Metadata-Version: 2.1
Name: homogeneous-segmentation
Version: 2.1.0
Summary: Methods for homogenous segmentation of linear spatial data, such as pavement performance indicators and traffic volumes. Two of the three original methods have been ported; the spatial heterogeneity based segmentation, and the Minimise Coefficient of Variation segmentation. The original R package also implmented the cumulative difference approach and a number of associated functions not ported to thise package.
Project-URL: Homepage, https://github.com/thehappycheese/homogeneous-segmentation
Project-URL: Original R Package, https://cran.r-project.org/web/packages/HS/index.html
Author: Yongze Song, Nicholas Archer
License-Expression: GPL-2.0-only
Requires-Python: >=3.9
Requires-Dist: pandas
Provides-Extra: dev
Requires-Dist: pytest; extra == 'dev'
Description-Content-Type: text/markdown

# homogeneous-segmentation <!-- omit in toc -->

Methods for homogenous segmentation of linear spatial data, such as pavement
performance indicators and traffic volumes.

This python package contains two of the three segmentation methods ported from the [R package named HS](https://cran.r-project.org/web/packages/HS/index.html).

- [1. Introduction](#1-introduction)
  - [1.1. Aim](#11-aim)
  - [1.2. Background](#12-background)
  - [1.3. Relevance for Austroads Pavement Design](#13-relevance-for-austroads-pavement-design)
- [2. Installation](#2-installation)
- [3. Usage](#3-usage)
- [4. See Also](#4-see-also)

## 1. Introduction

This python package has been ported from an
[R package - also called HS](https://cran.r-project.org/web/packages/HS/index.html).
The author of the original R package is Yongze Song and the `HS` package is related to
the following paper:

> Song, Yongze, Peng Wu, Daniel Gilmore, and Qindong Li.
> "[A spatial heterogeneity-based segmentation model for analyzing road deterioration network data in multi-scale infrastructure systems.](https://ieeexplore.ieee.org/document/9123684)"
> IEEE Transactions on Intelligent Transportation Systems (2020).

This project is not a complete port of the original R version;
Only the following two methods have been ported:

- Segmentation using `Spatial Heterogeneity Segmentation (SHS)`
- Segmentation using `Minimize Coefficient of Variation (MCV)`

The following is not implemented

- Segmentation using the `Cumulative Difference Approach (CDA)`

### 1.1. Aim

The aim of this package is to help break apart and group road segments based on
one or more road condition variables such that each segment can be reasonably
represented by a single characteristic value.

> Note: I am not yet convinced that existing methods can do a good job of
> segmentation when basing the segmentation on multiple variables.
> Although the functions in this package do accept multiple condition
> variables, they do not for example, support strategies such as
>
> - Weighting each variable based on importance to the segmentation
> - Segmenting first by each variable independently then combining
>   segmentations, etc.

### 1.2. Background

Segmentation refers to the spatial-linear indexing of road data to the physical
road network.

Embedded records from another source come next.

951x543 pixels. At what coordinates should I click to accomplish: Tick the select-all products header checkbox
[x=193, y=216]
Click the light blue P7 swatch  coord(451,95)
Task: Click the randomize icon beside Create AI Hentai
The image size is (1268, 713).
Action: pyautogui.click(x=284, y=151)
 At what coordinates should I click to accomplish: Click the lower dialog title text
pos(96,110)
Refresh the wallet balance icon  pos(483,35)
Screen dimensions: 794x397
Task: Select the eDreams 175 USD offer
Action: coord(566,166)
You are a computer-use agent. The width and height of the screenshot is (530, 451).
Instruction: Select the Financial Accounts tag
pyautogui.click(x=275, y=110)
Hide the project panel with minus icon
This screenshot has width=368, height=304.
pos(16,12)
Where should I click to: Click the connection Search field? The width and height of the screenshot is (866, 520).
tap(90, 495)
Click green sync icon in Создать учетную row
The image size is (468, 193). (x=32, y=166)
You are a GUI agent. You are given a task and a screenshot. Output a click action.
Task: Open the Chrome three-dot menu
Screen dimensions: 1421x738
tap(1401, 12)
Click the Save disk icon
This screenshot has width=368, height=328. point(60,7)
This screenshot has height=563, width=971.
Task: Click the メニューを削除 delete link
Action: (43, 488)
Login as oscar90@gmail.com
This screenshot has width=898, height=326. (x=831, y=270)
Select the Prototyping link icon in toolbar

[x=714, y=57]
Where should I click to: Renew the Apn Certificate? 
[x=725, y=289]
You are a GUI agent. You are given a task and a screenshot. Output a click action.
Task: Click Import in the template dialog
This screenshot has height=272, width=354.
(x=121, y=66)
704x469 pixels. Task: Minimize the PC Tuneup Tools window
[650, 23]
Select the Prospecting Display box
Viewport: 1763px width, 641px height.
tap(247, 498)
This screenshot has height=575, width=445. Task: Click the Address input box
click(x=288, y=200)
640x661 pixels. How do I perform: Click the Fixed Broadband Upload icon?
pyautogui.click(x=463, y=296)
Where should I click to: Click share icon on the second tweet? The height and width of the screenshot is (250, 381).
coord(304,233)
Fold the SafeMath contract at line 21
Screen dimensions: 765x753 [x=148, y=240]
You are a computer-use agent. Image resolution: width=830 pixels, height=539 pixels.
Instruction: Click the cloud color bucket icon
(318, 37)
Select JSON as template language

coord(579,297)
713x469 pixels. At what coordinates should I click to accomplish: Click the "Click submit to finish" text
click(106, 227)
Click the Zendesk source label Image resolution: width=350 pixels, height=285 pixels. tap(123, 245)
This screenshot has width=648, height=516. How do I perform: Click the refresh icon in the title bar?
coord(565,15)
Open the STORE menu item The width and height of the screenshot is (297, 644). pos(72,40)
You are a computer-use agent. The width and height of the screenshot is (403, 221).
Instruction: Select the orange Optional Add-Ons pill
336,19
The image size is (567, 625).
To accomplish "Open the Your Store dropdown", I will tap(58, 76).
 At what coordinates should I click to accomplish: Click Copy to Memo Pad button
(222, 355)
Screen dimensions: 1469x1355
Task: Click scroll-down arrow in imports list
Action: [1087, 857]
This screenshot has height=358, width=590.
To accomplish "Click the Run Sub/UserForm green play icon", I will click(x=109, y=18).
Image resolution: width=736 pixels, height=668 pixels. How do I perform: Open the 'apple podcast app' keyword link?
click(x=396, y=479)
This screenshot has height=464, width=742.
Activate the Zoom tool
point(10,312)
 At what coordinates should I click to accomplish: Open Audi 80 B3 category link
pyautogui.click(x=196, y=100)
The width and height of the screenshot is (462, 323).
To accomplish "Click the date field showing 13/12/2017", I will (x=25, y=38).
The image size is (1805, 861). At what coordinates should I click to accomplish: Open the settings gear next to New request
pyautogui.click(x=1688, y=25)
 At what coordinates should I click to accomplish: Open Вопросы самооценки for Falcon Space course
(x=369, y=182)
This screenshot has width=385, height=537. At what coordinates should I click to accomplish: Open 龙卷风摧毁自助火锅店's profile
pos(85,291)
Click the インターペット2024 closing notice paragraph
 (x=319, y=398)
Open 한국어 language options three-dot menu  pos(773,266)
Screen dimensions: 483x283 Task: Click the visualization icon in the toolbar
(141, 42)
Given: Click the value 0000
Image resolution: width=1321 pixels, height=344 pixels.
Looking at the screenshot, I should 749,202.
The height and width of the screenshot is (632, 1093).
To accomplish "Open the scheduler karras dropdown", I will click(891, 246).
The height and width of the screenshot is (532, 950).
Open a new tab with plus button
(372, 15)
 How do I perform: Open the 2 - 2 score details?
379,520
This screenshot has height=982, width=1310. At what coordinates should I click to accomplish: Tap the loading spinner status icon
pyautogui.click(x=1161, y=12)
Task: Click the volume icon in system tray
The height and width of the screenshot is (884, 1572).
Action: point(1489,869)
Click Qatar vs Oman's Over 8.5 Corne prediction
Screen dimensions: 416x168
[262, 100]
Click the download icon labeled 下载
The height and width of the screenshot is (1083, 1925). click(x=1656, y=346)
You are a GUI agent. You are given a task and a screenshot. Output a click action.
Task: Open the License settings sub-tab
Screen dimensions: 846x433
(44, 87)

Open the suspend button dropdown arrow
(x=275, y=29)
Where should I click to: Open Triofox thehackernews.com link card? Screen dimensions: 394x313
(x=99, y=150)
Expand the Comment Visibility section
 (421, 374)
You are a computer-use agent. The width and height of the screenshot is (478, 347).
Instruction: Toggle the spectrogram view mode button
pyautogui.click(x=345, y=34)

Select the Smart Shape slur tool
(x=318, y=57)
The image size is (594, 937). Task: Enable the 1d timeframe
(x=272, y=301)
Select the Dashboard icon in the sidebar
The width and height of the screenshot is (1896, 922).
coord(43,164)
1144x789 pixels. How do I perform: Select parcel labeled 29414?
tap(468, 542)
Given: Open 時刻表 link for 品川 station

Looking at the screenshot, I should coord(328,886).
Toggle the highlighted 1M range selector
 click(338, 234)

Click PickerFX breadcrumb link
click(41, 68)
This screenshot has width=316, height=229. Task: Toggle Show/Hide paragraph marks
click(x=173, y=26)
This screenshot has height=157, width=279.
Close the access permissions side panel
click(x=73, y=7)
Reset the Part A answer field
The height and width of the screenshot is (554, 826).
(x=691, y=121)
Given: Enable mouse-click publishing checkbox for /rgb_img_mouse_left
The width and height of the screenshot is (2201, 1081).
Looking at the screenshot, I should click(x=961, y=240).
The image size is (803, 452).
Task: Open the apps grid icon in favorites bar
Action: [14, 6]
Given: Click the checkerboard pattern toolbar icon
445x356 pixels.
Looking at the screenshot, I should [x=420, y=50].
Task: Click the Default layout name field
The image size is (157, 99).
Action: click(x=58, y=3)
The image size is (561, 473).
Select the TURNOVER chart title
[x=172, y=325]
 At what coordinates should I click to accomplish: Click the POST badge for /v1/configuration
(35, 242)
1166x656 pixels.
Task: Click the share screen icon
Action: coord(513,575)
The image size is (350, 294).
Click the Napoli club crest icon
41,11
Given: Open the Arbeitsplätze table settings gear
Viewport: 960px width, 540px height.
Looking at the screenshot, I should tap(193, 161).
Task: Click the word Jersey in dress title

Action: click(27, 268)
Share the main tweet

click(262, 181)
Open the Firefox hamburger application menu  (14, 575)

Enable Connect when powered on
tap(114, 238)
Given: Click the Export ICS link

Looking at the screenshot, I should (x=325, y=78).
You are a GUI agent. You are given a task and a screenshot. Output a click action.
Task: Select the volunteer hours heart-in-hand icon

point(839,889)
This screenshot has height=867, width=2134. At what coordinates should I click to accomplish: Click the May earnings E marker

Sometimes data is available at constant interval length (e.g.
every 10 metres for roughness), and must be grouped into larger intervals.
Sometimes data has uneven intervals (eg local government area) and must be split
and regrouped.

### 1.3. Relevance for Austroads Pavement Design

Austroads "Guide to Pavement Technology Part 5: Pavement Evaluation and
Treatment Design"
[AGPT05-19](https://austroads.com.au/publications/pavement/agpt05) section
`9.2.5 Selection of Homogeneous Sections` recommends

- Homogenous Sections should be longer than 100 metres
- Homogenous Sections should have a coefficient of variation (standard deviation
  divided by the mean) no greater than 0.25 to be considered homogeneous

`AGPT05-19 Section 9.2.5` recommends the use of the cumulative difference
approach outlined in `Appendix D` of the same document to identify Homogeneous
Sections for the design of pavement overlays.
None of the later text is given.